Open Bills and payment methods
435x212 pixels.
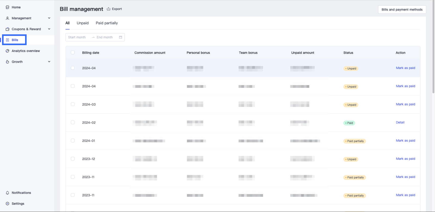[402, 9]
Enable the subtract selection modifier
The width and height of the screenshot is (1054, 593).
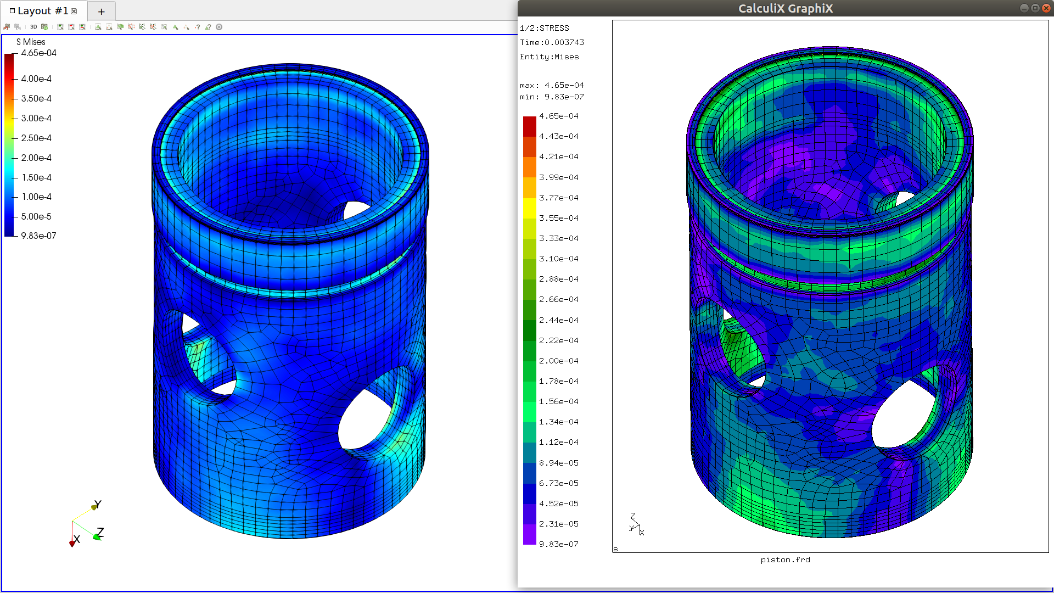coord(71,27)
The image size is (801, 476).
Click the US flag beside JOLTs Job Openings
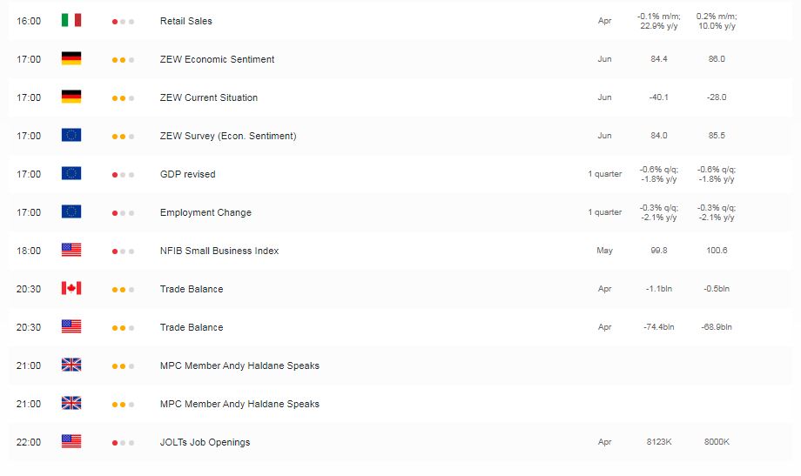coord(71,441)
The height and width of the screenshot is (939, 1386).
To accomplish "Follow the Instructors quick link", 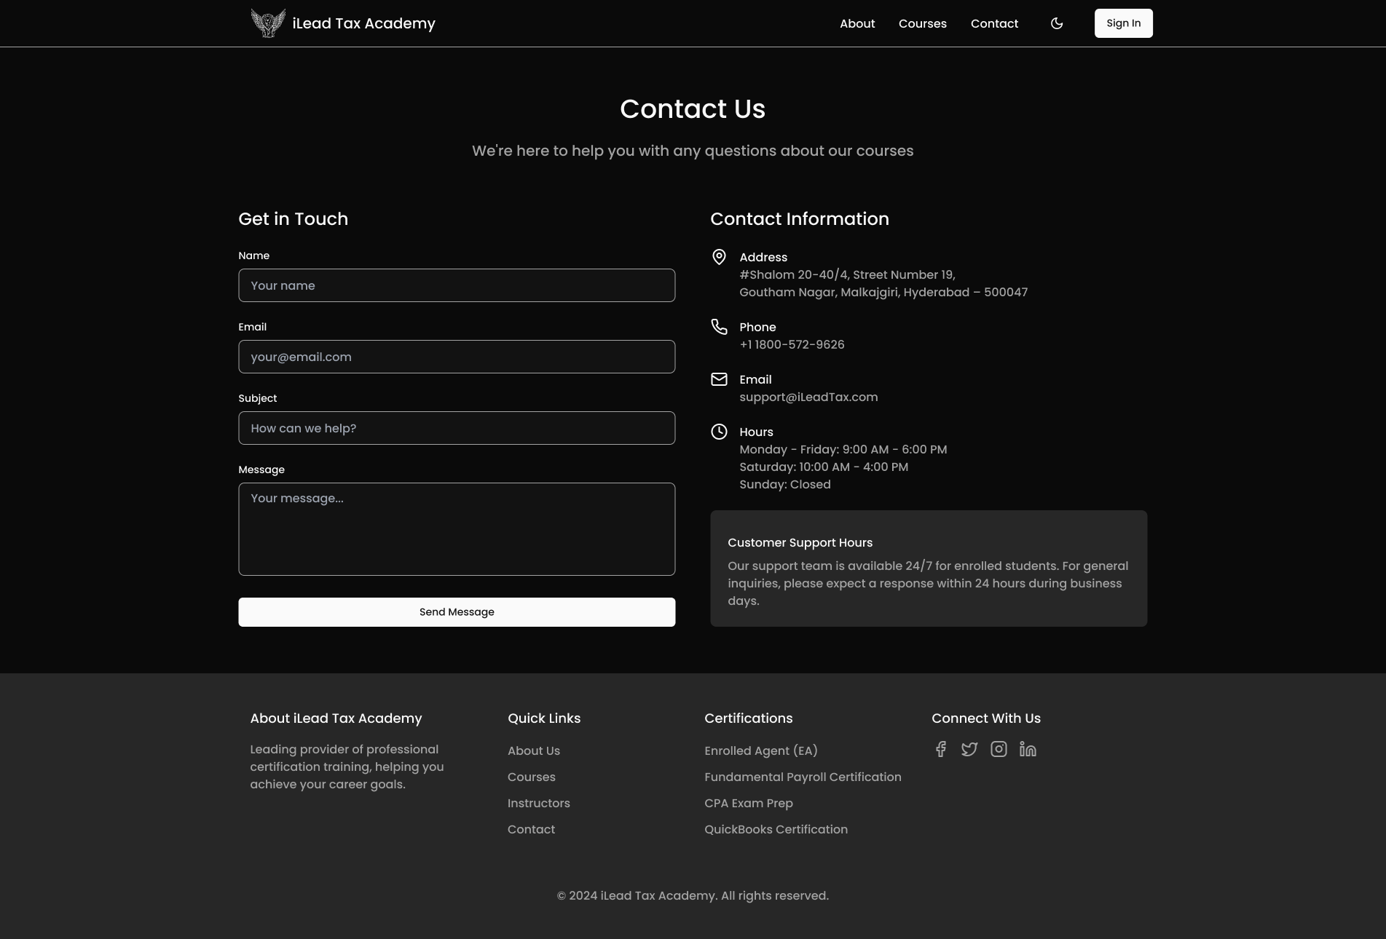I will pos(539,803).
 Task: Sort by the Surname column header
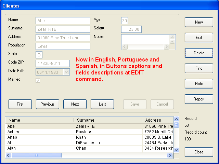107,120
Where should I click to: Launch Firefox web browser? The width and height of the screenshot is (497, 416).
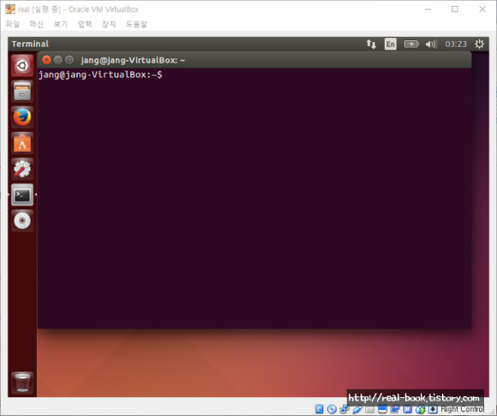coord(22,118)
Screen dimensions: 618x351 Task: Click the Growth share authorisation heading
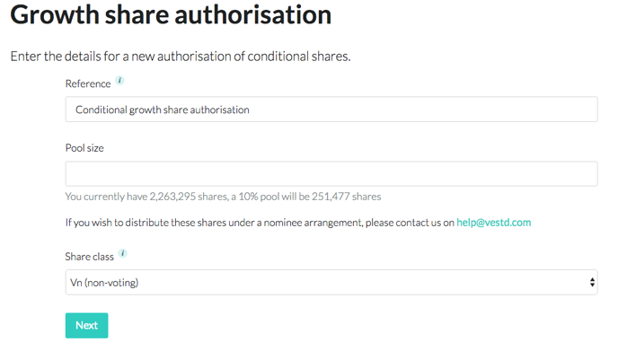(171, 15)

------------------------------------------------

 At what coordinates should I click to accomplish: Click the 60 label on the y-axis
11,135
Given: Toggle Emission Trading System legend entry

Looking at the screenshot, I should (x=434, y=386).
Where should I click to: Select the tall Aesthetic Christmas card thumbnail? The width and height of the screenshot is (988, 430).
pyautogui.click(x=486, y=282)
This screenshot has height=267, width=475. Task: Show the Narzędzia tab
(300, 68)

------------------------------------------------

* GIVEN REQUEST: Rewrite the lines from the one containing "Open Bills and payment methods" through the one containing "coord(71,441)", both included, swapping "subtract" for "add" and keeping everything else the same. Leave out the pictures.

* REPLY TO THE TASK:
Open Bills and payment methods
435x212 pixels.
[402, 9]
Enable the add selection modifier
The width and height of the screenshot is (1054, 593).
coord(71,27)
The image size is (801, 476).
Click the US flag beside JOLTs Job Openings
coord(71,441)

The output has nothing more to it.